Karşı karşıya kaldığımız diğer sapmalar milliyetçilik/ırkçılık, toplumsal cinsiyet eşitliği söylemi ve ahlaksızlıktır. Milliyetçilik her daim karşıtını üreten bir ideolojidir. Yaşadığımız gündemle alakalı bazı çevrelerce gündeme yeniden getirilen "arkadan vuran Arap", "ayrılıkçı Kürt", "işgalci Türk" vb. milliyetçi söylemler, inşaya katkı sağlamadığı gibi yüzyıllardır oluşmuş kardeşlik bağlarını yok etmekte, kendisi gibi olmayana öfke duyan, saldırgan bir insan tipi oluşturmaktadır.

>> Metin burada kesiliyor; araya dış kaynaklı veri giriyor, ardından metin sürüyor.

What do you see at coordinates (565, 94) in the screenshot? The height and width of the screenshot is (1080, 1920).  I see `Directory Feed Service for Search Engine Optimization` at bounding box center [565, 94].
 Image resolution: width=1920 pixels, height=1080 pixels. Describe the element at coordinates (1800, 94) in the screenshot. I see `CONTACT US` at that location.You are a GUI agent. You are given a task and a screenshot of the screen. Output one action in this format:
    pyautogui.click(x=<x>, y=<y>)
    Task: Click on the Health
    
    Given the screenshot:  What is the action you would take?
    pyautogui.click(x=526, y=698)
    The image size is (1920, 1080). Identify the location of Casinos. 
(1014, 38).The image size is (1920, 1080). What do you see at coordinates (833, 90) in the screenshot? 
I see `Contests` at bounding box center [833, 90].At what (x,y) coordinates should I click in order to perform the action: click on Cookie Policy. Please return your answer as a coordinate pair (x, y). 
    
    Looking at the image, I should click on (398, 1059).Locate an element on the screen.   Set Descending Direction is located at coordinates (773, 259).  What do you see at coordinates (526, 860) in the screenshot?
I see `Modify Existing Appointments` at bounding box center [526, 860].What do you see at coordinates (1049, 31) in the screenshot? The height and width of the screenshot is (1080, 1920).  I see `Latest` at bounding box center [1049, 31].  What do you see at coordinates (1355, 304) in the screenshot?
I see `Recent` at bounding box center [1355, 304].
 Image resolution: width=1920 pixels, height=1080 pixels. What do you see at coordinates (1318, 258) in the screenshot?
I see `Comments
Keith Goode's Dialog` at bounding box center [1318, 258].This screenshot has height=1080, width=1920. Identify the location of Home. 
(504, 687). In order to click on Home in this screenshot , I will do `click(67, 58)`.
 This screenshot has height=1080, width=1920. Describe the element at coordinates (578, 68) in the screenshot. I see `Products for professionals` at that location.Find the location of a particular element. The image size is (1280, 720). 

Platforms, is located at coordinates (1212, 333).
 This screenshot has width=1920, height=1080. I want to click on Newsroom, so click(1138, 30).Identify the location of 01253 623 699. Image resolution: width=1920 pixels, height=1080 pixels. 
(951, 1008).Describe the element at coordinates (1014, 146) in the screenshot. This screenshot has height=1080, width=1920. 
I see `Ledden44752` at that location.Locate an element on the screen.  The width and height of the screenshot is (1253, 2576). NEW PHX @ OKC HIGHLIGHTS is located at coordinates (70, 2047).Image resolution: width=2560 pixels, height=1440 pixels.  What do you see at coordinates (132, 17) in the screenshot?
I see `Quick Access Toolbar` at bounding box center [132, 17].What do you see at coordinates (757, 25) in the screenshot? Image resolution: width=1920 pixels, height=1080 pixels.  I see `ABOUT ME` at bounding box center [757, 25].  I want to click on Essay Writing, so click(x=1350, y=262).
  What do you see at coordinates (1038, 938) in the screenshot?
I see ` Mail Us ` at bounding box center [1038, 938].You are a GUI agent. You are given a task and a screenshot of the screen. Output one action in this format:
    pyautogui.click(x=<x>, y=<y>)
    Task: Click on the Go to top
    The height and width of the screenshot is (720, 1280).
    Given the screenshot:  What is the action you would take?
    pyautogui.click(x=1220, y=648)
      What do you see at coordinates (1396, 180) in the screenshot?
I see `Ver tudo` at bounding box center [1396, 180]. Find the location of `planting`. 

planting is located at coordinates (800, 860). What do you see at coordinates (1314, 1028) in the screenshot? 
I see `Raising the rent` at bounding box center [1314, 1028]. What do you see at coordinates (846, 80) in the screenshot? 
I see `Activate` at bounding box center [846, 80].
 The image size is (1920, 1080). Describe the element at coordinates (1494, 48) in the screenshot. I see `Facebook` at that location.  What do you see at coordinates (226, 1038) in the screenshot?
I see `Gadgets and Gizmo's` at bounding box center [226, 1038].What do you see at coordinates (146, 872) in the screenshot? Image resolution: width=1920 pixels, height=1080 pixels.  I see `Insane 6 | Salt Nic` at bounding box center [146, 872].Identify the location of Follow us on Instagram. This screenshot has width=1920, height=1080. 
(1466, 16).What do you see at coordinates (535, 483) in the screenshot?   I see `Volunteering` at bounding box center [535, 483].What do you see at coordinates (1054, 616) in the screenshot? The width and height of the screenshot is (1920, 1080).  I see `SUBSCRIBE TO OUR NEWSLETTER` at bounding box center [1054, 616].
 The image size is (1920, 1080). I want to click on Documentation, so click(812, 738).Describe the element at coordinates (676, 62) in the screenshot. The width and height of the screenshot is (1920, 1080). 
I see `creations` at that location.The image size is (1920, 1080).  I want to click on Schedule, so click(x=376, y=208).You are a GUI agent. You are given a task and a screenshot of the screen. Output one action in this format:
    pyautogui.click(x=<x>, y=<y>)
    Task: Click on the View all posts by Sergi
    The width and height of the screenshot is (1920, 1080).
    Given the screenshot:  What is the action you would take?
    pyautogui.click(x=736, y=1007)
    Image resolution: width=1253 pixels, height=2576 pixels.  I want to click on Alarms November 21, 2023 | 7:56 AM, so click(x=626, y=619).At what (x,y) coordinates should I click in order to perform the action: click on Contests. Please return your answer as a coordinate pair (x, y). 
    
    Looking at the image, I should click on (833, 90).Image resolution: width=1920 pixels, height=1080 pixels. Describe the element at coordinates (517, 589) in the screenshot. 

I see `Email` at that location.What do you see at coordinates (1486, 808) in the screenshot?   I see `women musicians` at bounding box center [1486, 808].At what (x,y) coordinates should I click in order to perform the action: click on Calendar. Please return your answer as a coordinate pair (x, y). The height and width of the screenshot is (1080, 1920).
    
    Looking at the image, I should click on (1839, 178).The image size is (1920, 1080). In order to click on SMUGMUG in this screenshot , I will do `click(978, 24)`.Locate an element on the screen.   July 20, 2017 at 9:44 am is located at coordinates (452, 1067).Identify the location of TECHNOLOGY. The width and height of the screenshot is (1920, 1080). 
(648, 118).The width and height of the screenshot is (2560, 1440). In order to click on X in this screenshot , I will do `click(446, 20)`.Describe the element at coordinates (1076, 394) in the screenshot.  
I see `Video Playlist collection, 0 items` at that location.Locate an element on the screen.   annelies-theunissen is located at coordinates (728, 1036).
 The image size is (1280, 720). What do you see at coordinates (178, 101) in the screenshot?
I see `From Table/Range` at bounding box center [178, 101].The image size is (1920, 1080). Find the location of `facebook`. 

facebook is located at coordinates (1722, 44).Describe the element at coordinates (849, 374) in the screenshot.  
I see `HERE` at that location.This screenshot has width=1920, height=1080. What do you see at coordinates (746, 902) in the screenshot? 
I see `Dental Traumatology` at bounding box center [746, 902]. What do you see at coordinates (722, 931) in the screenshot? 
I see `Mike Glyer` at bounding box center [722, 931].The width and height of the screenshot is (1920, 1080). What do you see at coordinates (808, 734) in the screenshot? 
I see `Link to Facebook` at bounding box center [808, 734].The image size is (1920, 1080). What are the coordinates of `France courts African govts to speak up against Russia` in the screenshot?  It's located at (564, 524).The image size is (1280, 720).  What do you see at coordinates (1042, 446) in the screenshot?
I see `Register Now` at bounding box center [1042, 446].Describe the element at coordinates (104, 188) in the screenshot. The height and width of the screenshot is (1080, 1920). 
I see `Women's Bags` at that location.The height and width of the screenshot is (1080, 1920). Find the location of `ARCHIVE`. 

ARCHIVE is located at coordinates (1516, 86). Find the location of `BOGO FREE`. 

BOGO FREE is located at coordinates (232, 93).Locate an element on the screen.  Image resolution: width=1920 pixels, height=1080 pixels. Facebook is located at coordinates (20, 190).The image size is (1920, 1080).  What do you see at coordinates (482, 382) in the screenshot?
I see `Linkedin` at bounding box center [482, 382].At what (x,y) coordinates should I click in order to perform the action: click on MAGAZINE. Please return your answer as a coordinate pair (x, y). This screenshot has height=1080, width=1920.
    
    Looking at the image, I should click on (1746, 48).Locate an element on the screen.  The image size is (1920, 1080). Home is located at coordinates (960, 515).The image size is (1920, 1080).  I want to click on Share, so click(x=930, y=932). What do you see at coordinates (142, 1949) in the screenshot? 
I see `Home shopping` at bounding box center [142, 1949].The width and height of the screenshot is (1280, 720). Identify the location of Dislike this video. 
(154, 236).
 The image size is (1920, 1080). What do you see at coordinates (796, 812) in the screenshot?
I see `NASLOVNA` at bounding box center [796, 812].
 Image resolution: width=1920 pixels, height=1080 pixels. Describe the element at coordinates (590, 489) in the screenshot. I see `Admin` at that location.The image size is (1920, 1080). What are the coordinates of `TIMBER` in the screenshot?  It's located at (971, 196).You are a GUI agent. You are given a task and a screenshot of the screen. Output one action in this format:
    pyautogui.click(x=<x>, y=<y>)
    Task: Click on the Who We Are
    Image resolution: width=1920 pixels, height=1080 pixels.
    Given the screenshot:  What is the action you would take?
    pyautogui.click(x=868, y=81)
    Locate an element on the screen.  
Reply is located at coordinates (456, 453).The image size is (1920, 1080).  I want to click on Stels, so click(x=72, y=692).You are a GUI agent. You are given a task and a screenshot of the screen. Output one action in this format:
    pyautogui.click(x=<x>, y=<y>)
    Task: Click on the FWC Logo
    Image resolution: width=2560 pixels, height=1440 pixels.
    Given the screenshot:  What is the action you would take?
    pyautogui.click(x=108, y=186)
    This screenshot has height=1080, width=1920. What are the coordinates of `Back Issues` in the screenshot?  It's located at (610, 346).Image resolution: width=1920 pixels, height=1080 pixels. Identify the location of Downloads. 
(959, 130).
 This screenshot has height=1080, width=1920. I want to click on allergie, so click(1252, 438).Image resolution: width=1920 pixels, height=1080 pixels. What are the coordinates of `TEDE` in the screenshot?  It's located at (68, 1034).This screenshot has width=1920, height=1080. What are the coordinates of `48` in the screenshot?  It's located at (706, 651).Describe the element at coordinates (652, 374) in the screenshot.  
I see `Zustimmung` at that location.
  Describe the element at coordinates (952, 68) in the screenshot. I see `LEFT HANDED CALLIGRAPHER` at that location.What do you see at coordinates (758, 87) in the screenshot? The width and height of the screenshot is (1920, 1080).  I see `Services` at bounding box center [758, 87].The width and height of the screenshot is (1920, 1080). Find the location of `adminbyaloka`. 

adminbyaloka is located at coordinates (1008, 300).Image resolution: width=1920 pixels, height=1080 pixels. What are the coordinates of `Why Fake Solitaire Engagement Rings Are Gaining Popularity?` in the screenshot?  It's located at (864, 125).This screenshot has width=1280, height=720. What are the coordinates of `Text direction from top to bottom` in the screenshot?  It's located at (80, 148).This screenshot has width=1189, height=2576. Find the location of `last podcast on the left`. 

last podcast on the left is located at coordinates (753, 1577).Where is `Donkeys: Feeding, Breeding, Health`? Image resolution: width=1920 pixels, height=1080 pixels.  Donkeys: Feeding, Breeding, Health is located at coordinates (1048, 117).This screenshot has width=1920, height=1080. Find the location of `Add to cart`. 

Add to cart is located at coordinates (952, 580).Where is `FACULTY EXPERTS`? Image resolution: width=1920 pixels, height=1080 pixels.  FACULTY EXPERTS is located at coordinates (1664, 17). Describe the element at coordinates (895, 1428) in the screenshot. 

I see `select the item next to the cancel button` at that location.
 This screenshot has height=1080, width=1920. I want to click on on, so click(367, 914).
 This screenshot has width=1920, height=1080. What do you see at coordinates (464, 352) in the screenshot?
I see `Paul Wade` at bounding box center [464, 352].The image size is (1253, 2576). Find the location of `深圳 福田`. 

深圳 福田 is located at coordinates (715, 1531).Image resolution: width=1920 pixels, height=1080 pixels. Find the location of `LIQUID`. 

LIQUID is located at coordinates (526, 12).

"Eşitlik" gibi kulağa hoş gelen ve gelenekte kadın karşıtı algıyı yok etmeye matufmuş gibi sunulan toplumsal cinsiyet eşitliği söylemi ise var olan sorunları çözmediği gibi binlerce yıldır oluşmuş rol dağılımını bir çırpıda yok ederek daha büyük bir kargaşaya ve daha derin sorunlara yol açmakta, toplumun temeli olan aileyi tehdit etmektedir.
Tüm geleneksel ve modern sapmalara karşı yapmamız gereken ise ıslah önderlerinin yaptığı gibi vahyin yol göstericiliğinde yüz yüze kaldığımız sorunları hakkaniyet ve adalet ölçülerine göre çözmeye çalışmak, güzel örneklikler ortaya koyabilmektir.
Seminer soru-cevap, katkılar ile son buldu.